I am now able to work in a warm and dry place, for yesterday, as honorary minister without portfolio, I entered what is spoken of as “the French governing body” of the fort.

Do you think these vain honours? Not at all, for they provide me with a table. To have table and lamp of one’s own, with many hours all to oneself for observation and reflection! In my view, free time is preferable to money. “Time is money,” say the English. I would rather say “Money is time.” It seems to me that the only object of working is to secure leisure. The man within us is formed by leisure. Work produces money, money produces leisure, and leisure produces more work—but this last is noble, lofty, and disinterested work, the true work of humanity. With me it is an article of faith that the true work of humanity is the work of leisure. Thank goodness I have now a little leisure and solitude.

My solitude, a very precarious one, is a kitchen. You must not laugh.

Near the door of the huge room is the region of the cooking stoves, encumbered, filled with iron and smoke, under the care of Bouquet, the “chef,” a delicate and gentle lad from Quercy. But beyond this plutonic zone you enter a spacious quadrilateral, which the cooks usually speak of as the “salon.” Two large windows looking to the south flood the place with light. It is fairly clean. The cemented floor is flushed down with water after the vegetables have been prepared, after the serving of each of the three meals, and, speaking generally, whenever there has been much coming and going. At the further end of this kitchen, between the two windows, there stands a table, a little deal table, the table. M. Prudhomme would say: “This table, it is the heart of Fort Orff.” It is here, in fact, that is established, in almost continuous sitting (upon three deal stools), our ministerial council. Here we plan reforms. Here we elaborate details of organization. Here is regulated the entire internal life of the colony. It is here, finally, that by means of various stratagems we learn the news from outside.

This table, or to be precise, the left side of this table, is now mine. The deep mouth of the sink yawns just behind my stool on the floor level. As I work, my left arm touches the window-sill, on which I place my pipe, my mess-tin, my papers, and your photograph. Such is my kingdom. Here I read, write, and dream. Here thrice daily when meals are served I watch my brothers in captivity file by. Here I listen, and here I observe. Notwithstanding the buzz of talk, the trampling of those at work, and the smoke from the fire, I delight in this corner close to the cooking stoves. Upon our scanty regimen I have become as chilly as a cat. Besides, where else could I work?

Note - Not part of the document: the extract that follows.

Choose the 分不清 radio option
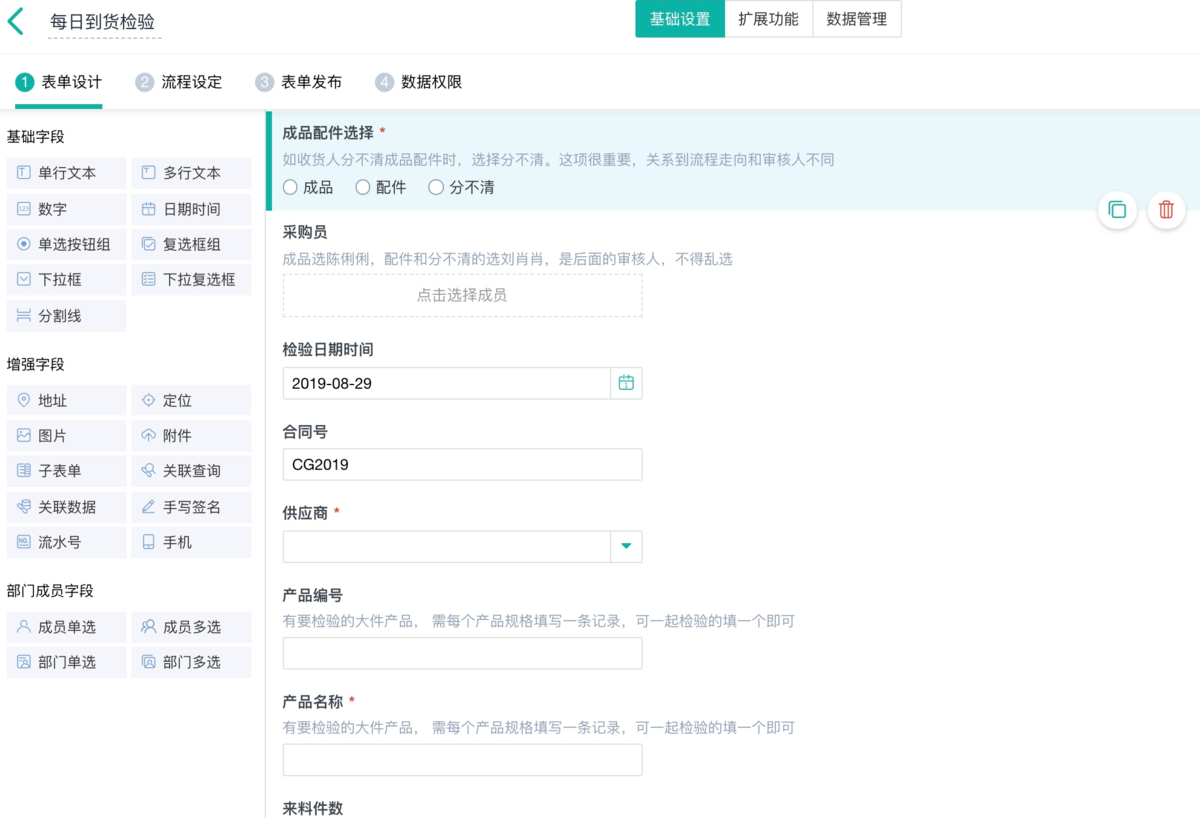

Thus my life is divided between my “Fontainebleau of the slopes,” my stool in kitchen No. 22, and casemate 17. For I continue to sleep on my old heap of straw. It is nothing more than a derisory bed of dust, but I am more comfortable there than I was the first night. I am glad to say that my back is now covered with callus; my nose has become hardened; even my ears during the night are less sensitive than they were at first to the noises, now strident, now guttural, of the sleepers. At the outset, suffering from insomnia, I passed hour after hour, sickened by this frogs’ chorus. I longed to run away from it. I summoned sleep with all my might. Smile if you like, but I feel my faith in the human soul weaken when I contemplate a sleeping man whose mouth gapes and who snores like a great hog. The horrible stench which tainted the damp breeze at Moncourt, Lagarde, and Kerprich, rising from the putrefying corpses of men and beasts, was to my mind less strongly insistent of the animal relationships of man than is the slow, irregular rhythm, the dull and undignified noise, of snoring. But one gets used to everything. I have become accustomed to the snoring and to the yet more disagreeable incidents of our too intimate association. I hardly notice the foul smell of drains which permeates the passages of our ant-hill, and which made me feel positively faint on the evening of our arrival. Man is so greedy for happiness that he speedily becomes immunized against the toxin of his daily troubles. Day by day I am less keenly conscious of my miseries. At night, on my heap of dust, I often meditate upon this marvellous characteristic of our nature. Towards eleven, passing into a condition of gentle melancholy, I manage to get off to sleep between Sergeant Bertrand on one side, dreaming love dreams, and my terrible and dear Guido on the other—Guido, a prey to pessimism and insomnia, whose cigarette continues to glow in the darkness.